Earth to earth! That was the frank note, the joyous summons of
the day; and they could not but jar and seem artificial, these
human discussions and pretences, when boon Nature, reticent no
more, was singing that full-throated song of hers that thrills
and claims control of every fibre. The air was wine; the moist
earth-smell, wine; the lark's song, the wafts from the cow-shed
at top of the field, the pant and smoke of a distant train,--all
were wine,--or song, was it? or odour, this unity they all
blended into? I had no words then to describe it, that earth-
effluence of which I was so conscious; nor, indeed, have I found
words since.
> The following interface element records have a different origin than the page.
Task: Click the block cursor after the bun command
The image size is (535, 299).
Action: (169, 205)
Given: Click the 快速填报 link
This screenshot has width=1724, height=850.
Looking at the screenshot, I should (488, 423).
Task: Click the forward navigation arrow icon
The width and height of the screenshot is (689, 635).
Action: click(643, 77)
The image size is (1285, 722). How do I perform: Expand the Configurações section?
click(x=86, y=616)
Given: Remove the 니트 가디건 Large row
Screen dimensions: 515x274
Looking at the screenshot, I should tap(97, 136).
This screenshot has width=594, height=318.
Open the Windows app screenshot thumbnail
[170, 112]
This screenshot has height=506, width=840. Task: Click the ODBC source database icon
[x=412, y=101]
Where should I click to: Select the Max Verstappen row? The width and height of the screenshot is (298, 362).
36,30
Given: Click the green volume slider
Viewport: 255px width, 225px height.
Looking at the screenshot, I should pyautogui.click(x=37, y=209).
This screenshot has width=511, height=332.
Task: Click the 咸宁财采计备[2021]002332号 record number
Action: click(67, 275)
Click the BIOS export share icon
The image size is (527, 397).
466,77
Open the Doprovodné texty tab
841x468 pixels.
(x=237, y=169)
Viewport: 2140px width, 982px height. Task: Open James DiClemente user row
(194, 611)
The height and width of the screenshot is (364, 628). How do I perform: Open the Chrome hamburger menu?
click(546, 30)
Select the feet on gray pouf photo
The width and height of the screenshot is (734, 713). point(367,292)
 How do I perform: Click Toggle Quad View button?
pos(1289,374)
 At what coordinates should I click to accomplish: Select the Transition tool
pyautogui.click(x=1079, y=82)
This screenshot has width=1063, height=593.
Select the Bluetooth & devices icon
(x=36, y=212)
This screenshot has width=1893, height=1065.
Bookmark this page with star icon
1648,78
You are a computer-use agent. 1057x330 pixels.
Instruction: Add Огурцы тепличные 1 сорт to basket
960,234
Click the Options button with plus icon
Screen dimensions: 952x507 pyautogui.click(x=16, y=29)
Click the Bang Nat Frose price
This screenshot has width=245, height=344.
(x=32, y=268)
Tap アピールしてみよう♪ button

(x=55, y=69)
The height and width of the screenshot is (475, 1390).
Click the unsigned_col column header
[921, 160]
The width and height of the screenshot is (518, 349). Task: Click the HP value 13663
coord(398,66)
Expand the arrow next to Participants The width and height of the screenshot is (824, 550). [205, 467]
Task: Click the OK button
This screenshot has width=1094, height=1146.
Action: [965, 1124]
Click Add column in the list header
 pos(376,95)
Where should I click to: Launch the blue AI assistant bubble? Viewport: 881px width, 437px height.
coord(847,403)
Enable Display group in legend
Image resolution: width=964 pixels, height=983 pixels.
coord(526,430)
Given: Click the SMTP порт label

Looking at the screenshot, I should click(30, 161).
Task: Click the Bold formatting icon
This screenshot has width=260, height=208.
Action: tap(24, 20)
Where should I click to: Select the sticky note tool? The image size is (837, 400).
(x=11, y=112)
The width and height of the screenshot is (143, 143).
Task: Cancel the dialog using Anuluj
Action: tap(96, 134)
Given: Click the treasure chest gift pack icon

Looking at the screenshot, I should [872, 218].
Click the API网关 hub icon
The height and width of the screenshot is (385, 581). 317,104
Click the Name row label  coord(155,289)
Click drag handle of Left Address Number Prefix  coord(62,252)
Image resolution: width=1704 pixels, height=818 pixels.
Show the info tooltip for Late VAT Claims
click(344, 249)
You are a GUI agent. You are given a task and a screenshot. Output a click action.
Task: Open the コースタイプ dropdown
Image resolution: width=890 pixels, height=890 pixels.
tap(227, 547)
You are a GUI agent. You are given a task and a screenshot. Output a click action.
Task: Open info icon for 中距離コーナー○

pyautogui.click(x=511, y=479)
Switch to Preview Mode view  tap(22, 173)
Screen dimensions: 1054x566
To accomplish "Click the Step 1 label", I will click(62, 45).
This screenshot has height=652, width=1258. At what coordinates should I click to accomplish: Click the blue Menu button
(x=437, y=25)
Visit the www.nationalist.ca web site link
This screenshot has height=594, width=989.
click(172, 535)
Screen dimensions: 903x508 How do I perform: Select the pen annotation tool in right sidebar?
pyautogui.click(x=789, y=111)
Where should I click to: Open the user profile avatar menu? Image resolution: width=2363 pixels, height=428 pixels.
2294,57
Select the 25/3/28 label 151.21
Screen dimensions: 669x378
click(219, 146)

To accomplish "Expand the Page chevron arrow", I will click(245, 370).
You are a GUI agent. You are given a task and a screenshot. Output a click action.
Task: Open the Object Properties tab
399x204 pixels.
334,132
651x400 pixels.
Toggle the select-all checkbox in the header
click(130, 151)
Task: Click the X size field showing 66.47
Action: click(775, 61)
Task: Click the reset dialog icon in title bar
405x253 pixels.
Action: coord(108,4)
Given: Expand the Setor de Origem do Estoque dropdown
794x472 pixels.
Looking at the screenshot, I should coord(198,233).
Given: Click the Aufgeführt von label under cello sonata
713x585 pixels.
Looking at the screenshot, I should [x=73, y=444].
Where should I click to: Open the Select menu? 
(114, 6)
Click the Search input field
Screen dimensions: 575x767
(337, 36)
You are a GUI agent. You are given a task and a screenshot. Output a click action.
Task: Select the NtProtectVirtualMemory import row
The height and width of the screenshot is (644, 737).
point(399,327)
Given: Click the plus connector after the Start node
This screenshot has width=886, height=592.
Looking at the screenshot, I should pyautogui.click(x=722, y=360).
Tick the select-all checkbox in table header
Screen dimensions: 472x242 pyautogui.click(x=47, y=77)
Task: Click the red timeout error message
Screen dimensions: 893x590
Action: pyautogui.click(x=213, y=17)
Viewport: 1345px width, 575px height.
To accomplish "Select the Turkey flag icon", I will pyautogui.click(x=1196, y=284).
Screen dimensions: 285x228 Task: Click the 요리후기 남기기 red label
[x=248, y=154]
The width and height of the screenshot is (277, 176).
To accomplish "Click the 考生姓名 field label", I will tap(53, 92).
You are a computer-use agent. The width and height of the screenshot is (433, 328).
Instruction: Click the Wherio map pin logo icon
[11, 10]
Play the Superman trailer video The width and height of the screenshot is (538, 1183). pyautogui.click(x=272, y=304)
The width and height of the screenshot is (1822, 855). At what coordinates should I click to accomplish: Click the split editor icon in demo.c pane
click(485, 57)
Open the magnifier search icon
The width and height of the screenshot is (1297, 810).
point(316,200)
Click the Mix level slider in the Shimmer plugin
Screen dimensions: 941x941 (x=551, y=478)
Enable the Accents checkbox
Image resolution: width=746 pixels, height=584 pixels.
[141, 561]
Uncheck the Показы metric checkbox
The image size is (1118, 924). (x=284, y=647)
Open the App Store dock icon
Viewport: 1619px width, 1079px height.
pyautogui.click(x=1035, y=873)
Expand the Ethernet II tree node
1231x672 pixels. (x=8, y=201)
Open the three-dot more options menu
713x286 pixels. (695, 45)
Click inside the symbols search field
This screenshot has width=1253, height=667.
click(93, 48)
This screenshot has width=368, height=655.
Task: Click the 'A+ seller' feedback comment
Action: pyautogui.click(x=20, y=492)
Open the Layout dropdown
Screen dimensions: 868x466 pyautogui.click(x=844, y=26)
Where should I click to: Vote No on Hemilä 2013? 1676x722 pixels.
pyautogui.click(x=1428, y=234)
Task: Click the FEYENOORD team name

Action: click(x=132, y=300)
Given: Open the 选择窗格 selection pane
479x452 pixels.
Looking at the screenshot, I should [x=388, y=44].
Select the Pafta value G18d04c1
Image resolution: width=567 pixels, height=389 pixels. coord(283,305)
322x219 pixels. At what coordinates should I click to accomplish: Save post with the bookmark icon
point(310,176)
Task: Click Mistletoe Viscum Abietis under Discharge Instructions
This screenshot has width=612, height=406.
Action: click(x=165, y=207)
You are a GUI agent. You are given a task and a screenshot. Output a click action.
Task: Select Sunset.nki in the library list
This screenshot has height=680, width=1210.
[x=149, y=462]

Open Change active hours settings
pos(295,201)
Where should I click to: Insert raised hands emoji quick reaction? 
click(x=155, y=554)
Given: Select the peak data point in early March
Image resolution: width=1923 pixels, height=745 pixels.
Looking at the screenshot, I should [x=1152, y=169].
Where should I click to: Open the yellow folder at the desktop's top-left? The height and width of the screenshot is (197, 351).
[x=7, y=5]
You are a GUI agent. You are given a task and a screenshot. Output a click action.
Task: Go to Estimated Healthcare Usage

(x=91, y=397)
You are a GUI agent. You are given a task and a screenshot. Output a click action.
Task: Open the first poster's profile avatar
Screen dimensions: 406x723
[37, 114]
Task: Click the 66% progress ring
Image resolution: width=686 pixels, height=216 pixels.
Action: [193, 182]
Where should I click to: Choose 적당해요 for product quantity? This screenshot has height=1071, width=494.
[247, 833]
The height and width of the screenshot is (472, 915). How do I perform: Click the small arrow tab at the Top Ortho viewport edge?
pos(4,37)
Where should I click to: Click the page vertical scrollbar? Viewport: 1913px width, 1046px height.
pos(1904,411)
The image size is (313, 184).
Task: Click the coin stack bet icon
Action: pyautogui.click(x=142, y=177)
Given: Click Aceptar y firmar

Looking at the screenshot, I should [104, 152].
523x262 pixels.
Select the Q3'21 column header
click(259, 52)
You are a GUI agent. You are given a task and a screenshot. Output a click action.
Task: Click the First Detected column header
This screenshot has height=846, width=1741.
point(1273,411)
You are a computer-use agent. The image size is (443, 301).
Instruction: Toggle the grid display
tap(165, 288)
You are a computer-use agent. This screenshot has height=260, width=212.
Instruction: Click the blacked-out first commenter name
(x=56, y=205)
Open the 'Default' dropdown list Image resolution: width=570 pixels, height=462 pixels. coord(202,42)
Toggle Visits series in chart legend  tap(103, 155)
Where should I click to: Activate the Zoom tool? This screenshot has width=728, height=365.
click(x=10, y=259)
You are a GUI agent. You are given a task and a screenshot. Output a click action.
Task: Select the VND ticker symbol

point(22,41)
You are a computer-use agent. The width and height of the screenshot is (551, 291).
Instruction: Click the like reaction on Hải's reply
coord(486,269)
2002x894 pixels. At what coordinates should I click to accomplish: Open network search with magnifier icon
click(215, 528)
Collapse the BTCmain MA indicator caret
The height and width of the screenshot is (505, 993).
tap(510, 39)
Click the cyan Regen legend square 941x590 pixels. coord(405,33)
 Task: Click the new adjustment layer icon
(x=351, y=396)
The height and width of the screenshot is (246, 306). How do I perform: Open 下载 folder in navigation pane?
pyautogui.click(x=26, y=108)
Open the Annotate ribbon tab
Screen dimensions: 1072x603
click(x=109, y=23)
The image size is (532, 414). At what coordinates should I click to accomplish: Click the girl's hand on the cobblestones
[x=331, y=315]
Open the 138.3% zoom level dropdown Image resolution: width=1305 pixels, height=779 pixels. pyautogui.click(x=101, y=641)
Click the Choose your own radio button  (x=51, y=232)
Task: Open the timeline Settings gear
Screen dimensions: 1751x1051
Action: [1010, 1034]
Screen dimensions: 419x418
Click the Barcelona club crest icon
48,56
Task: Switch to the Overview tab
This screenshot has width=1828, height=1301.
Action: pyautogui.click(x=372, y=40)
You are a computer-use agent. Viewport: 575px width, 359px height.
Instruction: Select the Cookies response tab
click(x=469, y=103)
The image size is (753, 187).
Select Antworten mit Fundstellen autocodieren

I ran sideways, shouting; I dug glad heels into the
squelching soil; I splashed diamond showers from puddles with a
stick; I hurled clods skywards at random, and presently I
somehow found myself singing. The words were mere nonsense,--
irresponsible babble; the tune was an improvisation, a weary,
unrhythmic thing of rise and fall: and yet it seemed to me a
genuine utterance, and just at that moment the one thing fitting
and right and perfect. Humanity would have rejected it with
scorn, Nature, everywhere singing in the same key, recognised and
accepted it without a flicker of dissent.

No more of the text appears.